Briar Teague secured the average win in the 2021 edition of the Jr. Ironman at the Lazy E Arena with a time of 200.4 on 12 head, worth $10,000, in conjunction with the Cinch Timed Event Championship.
Teague, 19, from Rattan, Oklahoma, was unsure if he won the event after receiving a 60 for missing his steer in the bull dogging and chasing the steer down to throw him after the whistle blew.
“I honestly thought that a 60 would get me second,” said Teague, an active team roper who has been working with world champion bull dogger Tyler Pearson. “I just had to knock him down was all that was in my head. I missed him, but it all worked out.”
Teague, in his first appearance at the Jr. Ironman, blew the crowd away after winning both Round 1 and Round 2 as he headed into the find round.

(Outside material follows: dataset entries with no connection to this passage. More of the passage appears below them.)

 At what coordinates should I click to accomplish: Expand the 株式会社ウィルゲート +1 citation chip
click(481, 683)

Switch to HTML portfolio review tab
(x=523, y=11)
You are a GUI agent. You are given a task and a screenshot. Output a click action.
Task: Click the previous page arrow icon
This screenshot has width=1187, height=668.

“When you start you go four events faster than you can think,” said Teague, who attended s semester at Southeastern Oklahoma State University and is now waiting to go back to school to work for his dad, Philip, at their Rattan-based trailer manufacturing company, Diamond T Trailers. “You have to have everything ready and to win it. I feel accomplished, if that’s the word.”

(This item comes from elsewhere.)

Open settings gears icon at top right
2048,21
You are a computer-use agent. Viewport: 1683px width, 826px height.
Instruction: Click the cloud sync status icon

The young all-around cowboy, who was accompanied by his father, Philip, mother, Misty, who were watching in the stands of the Lazy E Arena, had world champion header Erich Rogers and world champion bull dogger Tyler Pearson helping him at the event.

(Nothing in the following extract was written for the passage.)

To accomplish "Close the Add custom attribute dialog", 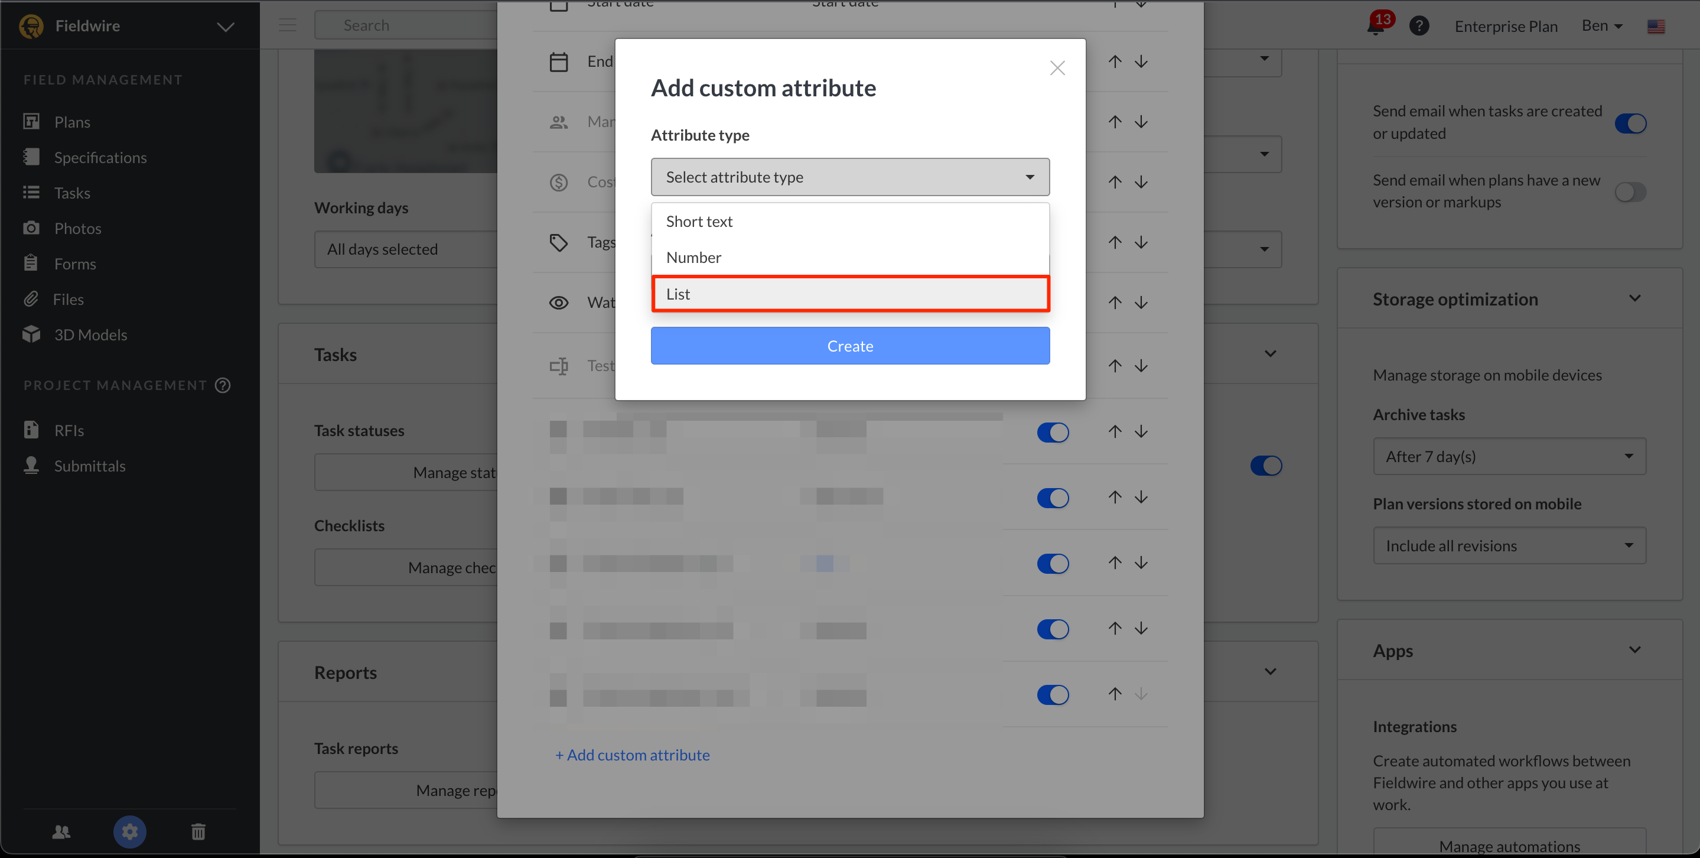I will pyautogui.click(x=1057, y=68).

“It’s cool to have them help you,” Teague admitted.
Teague rode his personal horses in the heading, heeling and calf roping and jumped on Pearson’s bull dogging horse.
“They were some of the best, for sure,” Teague said. “I had my head horse, Rolex, heel horse, Vegas, and calf horse, Cat. I rode Tyler Pearson’s bull dogging horse. That horse is outstanding. He doesn’t use that horse a whole lot, but he’s something that you can rely on.”
Teague, in awe of the prestigious event that he just walked away champion in, is grateful for the committee at the Lazy E Arena for hosting the event and inviting Jr. level cowboys to compete on a big stage.
“For them to be able to put something of this level on for us junior kids is one of the coolest things,” Teague said. “To recognize us kids that could be future contestants of the Timed Event Championship is outstanding.”